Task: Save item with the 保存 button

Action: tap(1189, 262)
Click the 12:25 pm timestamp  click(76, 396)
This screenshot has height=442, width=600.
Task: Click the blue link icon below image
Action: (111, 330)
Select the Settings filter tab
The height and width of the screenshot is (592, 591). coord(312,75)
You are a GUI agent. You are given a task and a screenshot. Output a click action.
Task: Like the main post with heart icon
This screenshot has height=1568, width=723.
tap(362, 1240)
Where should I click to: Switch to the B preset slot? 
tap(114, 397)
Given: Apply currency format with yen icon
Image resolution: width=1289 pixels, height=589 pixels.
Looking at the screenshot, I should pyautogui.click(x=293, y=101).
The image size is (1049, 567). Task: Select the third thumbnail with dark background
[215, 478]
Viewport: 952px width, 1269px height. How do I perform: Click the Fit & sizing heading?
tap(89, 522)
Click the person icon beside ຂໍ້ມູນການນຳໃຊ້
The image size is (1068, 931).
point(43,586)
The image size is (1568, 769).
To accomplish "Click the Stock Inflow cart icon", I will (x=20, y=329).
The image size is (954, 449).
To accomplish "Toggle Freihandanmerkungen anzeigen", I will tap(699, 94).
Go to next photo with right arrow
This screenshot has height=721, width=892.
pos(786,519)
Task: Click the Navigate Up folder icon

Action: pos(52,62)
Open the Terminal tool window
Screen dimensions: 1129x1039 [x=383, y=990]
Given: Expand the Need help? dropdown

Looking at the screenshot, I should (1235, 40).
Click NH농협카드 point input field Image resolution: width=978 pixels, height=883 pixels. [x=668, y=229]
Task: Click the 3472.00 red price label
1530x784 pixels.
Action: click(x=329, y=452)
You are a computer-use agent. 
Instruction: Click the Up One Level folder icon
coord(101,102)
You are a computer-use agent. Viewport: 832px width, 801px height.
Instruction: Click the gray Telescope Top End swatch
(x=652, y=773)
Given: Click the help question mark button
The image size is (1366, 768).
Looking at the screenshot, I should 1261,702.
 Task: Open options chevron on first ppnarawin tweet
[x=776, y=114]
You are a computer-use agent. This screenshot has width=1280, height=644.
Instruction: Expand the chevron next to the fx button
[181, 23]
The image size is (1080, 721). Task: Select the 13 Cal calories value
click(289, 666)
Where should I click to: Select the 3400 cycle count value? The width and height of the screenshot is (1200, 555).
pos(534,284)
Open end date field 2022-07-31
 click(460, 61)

> [Exercise requirements]: Rewrite the entries above, putting "folder button" in place of each "folder icon" and leaving everything else unchanged.

> [Completed exercise]:
Task: Save item with the 保存 button

Action: tap(1189, 262)
Click the 12:25 pm timestamp  click(76, 396)
This screenshot has height=442, width=600.
Task: Click the blue link icon below image
Action: (111, 330)
Select the Settings filter tab
The height and width of the screenshot is (592, 591). coord(312,75)
You are a GUI agent. You are given a task and a screenshot. Output a click action.
Task: Like the main post with heart icon
This screenshot has height=1568, width=723.
tap(362, 1240)
Where should I click to: Switch to the B preset slot? 
tap(114, 397)
Given: Apply currency format with yen icon
Image resolution: width=1289 pixels, height=589 pixels.
Looking at the screenshot, I should pyautogui.click(x=293, y=101).
The image size is (1049, 567). Task: Select the third thumbnail with dark background
[215, 478]
Viewport: 952px width, 1269px height. How do I perform: Click the Fit & sizing heading?
tap(89, 522)
Click the person icon beside ຂໍ້ມູນການນຳໃຊ້
The image size is (1068, 931).
point(43,586)
The image size is (1568, 769).
To accomplish "Click the Stock Inflow cart icon", I will (x=20, y=329).
The image size is (954, 449).
To accomplish "Toggle Freihandanmerkungen anzeigen", I will tap(699, 94).
Go to next photo with right arrow
This screenshot has height=721, width=892.
pos(786,519)
Task: Click the Navigate Up folder button

Action: pos(52,62)
Open the Terminal tool window
Screen dimensions: 1129x1039 [x=383, y=990]
Given: Expand the Need help? dropdown

Looking at the screenshot, I should (1235, 40).
Click NH농협카드 point input field Image resolution: width=978 pixels, height=883 pixels. [x=668, y=229]
Task: Click the 3472.00 red price label
1530x784 pixels.
Action: click(x=329, y=452)
You are a computer-use agent. 
Instruction: Click the Up One Level folder button
coord(101,102)
You are a computer-use agent. Viewport: 832px width, 801px height.
Instruction: Click the gray Telescope Top End swatch
(x=652, y=773)
Given: Click the help question mark button
The image size is (1366, 768).
Looking at the screenshot, I should 1261,702.
 Task: Open options chevron on first ppnarawin tweet
[x=776, y=114]
You are a computer-use agent. This screenshot has width=1280, height=644.
Instruction: Expand the chevron next to the fx button
[181, 23]
The image size is (1080, 721). Task: Select the 13 Cal calories value
click(289, 666)
Where should I click to: Select the 3400 cycle count value? The width and height of the screenshot is (1200, 555).
pos(534,284)
Open end date field 2022-07-31
 click(460, 61)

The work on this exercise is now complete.